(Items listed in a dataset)
--

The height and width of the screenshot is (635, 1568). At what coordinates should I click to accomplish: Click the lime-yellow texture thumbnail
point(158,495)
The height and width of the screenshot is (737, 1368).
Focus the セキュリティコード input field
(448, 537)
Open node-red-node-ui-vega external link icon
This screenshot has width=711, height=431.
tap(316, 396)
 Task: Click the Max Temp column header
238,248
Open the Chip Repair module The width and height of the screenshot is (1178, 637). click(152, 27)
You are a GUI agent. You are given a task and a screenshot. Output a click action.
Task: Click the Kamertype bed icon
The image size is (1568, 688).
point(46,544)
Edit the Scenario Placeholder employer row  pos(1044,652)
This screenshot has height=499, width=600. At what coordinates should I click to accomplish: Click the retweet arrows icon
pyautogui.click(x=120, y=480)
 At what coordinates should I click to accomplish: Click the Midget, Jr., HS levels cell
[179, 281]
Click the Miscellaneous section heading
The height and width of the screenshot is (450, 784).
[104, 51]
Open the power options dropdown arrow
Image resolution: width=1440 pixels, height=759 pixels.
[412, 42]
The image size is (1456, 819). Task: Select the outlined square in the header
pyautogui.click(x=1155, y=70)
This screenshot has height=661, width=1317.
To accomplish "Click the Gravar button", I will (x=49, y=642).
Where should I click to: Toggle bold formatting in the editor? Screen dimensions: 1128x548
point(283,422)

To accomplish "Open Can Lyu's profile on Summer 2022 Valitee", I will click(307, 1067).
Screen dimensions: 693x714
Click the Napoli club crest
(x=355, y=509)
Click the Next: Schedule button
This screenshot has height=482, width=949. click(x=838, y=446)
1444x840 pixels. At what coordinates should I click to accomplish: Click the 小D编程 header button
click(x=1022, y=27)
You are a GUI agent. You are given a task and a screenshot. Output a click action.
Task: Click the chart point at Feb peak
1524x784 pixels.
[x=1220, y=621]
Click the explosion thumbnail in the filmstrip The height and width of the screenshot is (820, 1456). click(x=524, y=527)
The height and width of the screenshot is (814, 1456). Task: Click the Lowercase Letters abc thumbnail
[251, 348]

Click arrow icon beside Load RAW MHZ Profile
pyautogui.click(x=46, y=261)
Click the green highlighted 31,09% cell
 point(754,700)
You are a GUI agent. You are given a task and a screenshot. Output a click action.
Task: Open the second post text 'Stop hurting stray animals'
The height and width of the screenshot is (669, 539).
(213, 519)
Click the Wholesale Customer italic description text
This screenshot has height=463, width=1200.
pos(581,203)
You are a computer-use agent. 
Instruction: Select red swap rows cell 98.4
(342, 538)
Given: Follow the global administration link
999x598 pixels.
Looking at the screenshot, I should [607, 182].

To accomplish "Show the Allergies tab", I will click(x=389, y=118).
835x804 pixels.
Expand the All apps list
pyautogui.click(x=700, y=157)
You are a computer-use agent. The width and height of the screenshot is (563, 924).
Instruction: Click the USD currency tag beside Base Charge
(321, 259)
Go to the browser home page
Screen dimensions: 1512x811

--

▶ YOUR TASK: List every line from the records above that contains the word "icon".

▶ WRITTEN ANSWER:
Open node-red-node-ui-vega external link icon
Task: Click the Kamertype bed icon
This screenshot has height=499, width=600. At what coordinates should I click to accomplish: Click the retweet arrows icon
Click arrow icon beside Load RAW MHZ Profile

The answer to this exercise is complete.